(Collected data)

★ ★ ★ ★ ★

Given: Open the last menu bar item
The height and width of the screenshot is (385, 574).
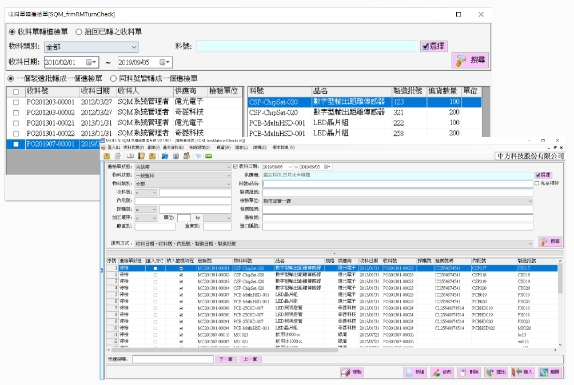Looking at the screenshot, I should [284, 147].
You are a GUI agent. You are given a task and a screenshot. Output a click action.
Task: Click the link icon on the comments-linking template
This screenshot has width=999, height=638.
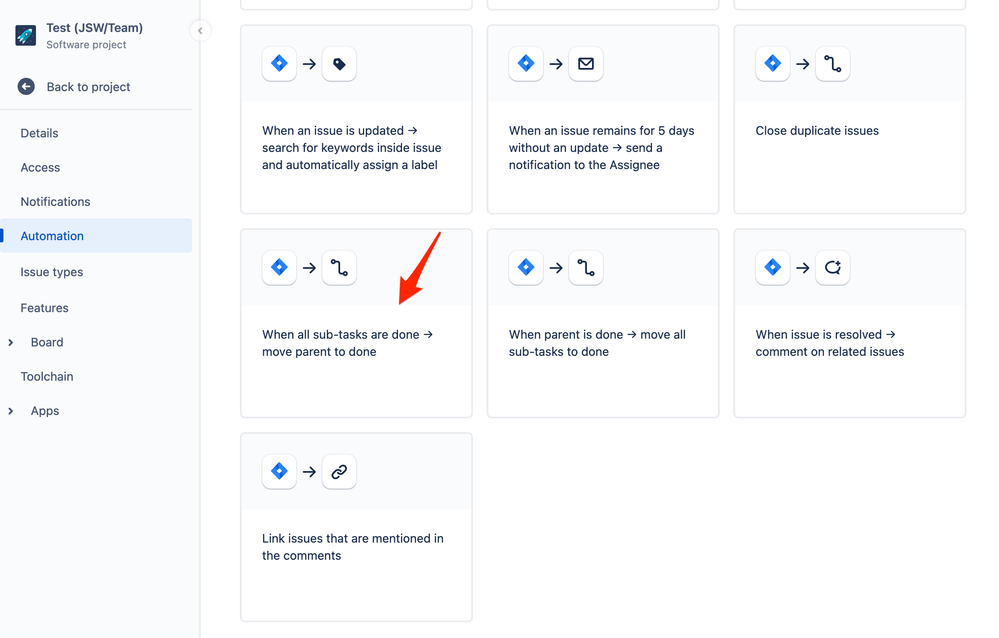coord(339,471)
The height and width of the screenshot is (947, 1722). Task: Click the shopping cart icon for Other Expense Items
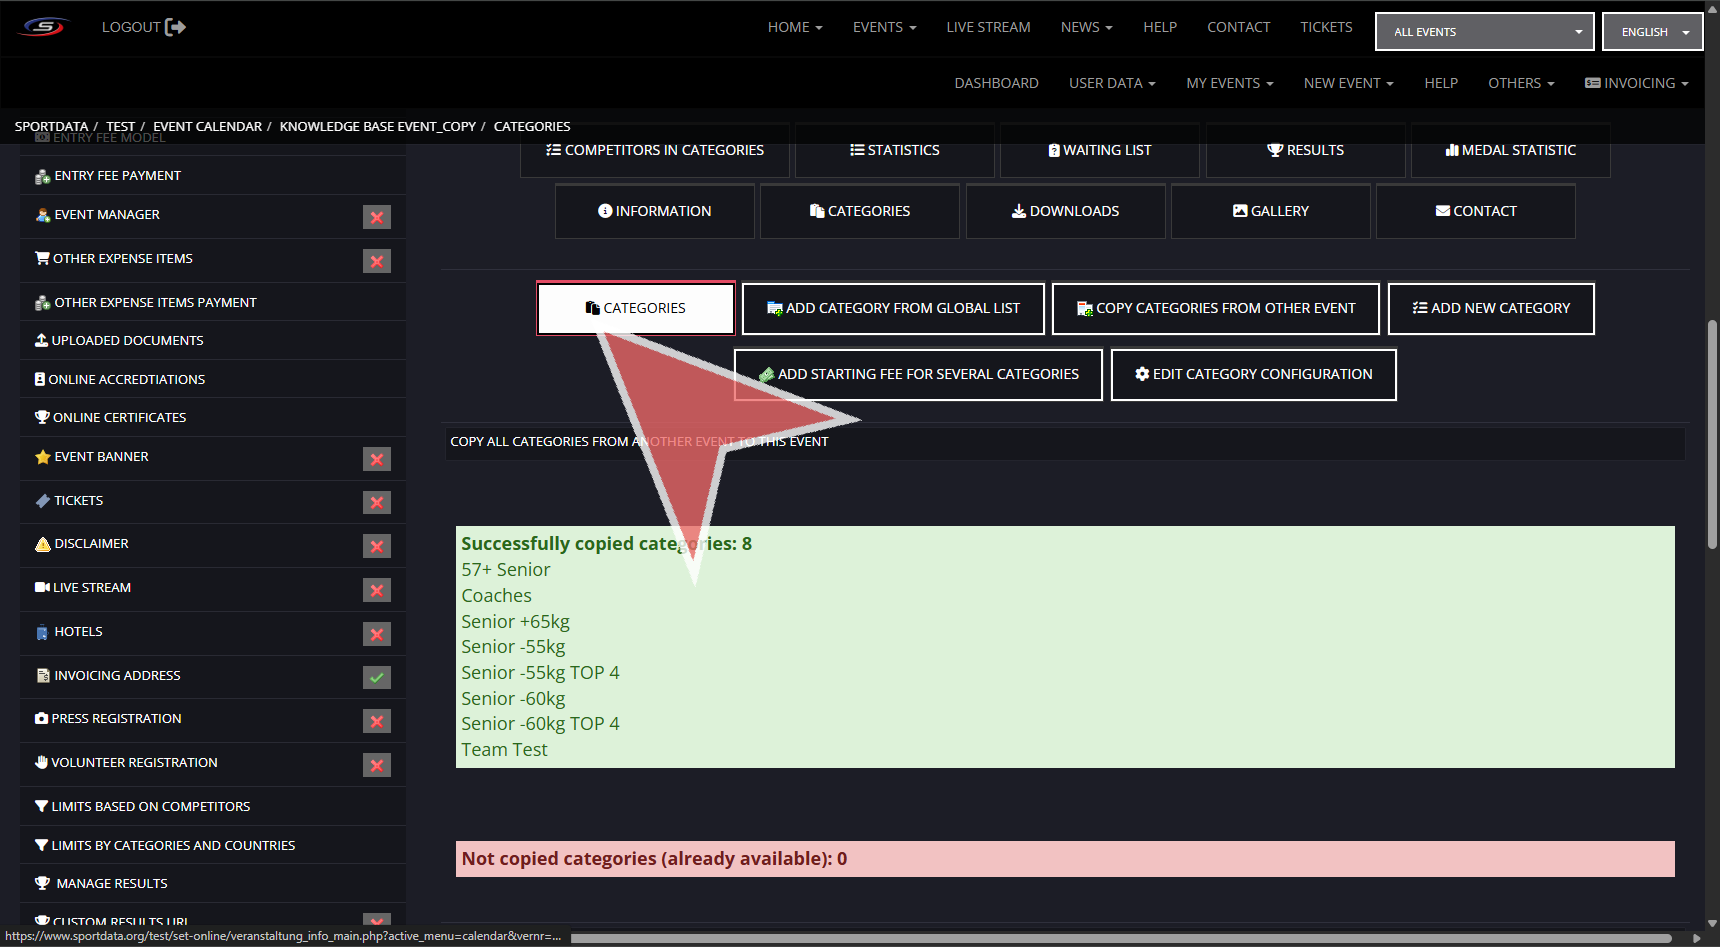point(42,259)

★ ★ ★ ★ ★

### Assignment
Word for word, write out each line from the one with "You are a GUI" through the end of the entries above, and omit any pictures.

### Answer
You are a GUI agent. You are given a task and a screenshot. Output a click action.
Task: Click the link icon on the comments-linking template
This screenshot has width=999, height=638.
coord(339,471)
The height and width of the screenshot is (947, 1722). Task: Click the shopping cart icon for Other Expense Items
point(42,259)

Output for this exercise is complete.